**Given records**:
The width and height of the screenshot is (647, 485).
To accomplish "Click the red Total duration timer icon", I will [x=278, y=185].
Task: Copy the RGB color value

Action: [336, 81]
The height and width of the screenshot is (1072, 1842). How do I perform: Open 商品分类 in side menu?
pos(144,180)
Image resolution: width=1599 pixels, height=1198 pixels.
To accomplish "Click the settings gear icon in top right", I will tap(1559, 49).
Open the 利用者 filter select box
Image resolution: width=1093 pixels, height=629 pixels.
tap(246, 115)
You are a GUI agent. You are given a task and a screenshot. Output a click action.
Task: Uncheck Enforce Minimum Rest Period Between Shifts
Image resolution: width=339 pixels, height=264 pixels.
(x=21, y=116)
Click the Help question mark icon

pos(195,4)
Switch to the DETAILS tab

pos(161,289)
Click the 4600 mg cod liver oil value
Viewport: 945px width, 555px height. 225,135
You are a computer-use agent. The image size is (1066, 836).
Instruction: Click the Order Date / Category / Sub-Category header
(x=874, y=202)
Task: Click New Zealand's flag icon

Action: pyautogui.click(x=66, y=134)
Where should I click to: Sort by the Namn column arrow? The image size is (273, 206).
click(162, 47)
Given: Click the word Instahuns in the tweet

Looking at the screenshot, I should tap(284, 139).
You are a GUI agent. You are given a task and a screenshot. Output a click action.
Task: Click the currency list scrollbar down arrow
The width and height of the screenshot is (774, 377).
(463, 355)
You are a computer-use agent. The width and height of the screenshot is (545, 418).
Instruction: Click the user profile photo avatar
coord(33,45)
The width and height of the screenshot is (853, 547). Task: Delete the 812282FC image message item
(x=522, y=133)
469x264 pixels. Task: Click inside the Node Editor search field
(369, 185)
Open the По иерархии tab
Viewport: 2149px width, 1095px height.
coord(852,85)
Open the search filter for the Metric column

**Problem description**:
Copy out every item above word for word, keeping each line unchanged.

**Final answer**:
The width and height of the screenshot is (647, 485).
To accomplish "Click the red Total duration timer icon", I will [x=278, y=185].
Task: Copy the RGB color value

Action: [336, 81]
The height and width of the screenshot is (1072, 1842). How do I perform: Open 商品分类 in side menu?
pos(144,180)
Image resolution: width=1599 pixels, height=1198 pixels.
To accomplish "Click the settings gear icon in top right", I will tap(1559, 49).
Open the 利用者 filter select box
Image resolution: width=1093 pixels, height=629 pixels.
tap(246, 115)
You are a GUI agent. You are given a task and a screenshot. Output a click action.
Task: Uncheck Enforce Minimum Rest Period Between Shifts
Image resolution: width=339 pixels, height=264 pixels.
(x=21, y=116)
Click the Help question mark icon

pos(195,4)
Switch to the DETAILS tab

pos(161,289)
Click the 4600 mg cod liver oil value
Viewport: 945px width, 555px height. 225,135
You are a computer-use agent. The image size is (1066, 836).
Instruction: Click the Order Date / Category / Sub-Category header
(x=874, y=202)
Task: Click New Zealand's flag icon

Action: pyautogui.click(x=66, y=134)
Where should I click to: Sort by the Namn column arrow? The image size is (273, 206).
click(162, 47)
Given: Click the word Instahuns in the tweet

Looking at the screenshot, I should tap(284, 139).
You are a GUI agent. You are given a task and a screenshot. Output a click action.
Task: Click the currency list scrollbar down arrow
The width and height of the screenshot is (774, 377).
(463, 355)
You are a computer-use agent. The width and height of the screenshot is (545, 418).
Instruction: Click the user profile photo avatar
coord(33,45)
The width and height of the screenshot is (853, 547). Task: Delete the 812282FC image message item
(x=522, y=133)
469x264 pixels. Task: Click inside the Node Editor search field
(369, 185)
Open the По иерархии tab
Viewport: 2149px width, 1095px height.
coord(852,85)
Open the search filter for the Metric column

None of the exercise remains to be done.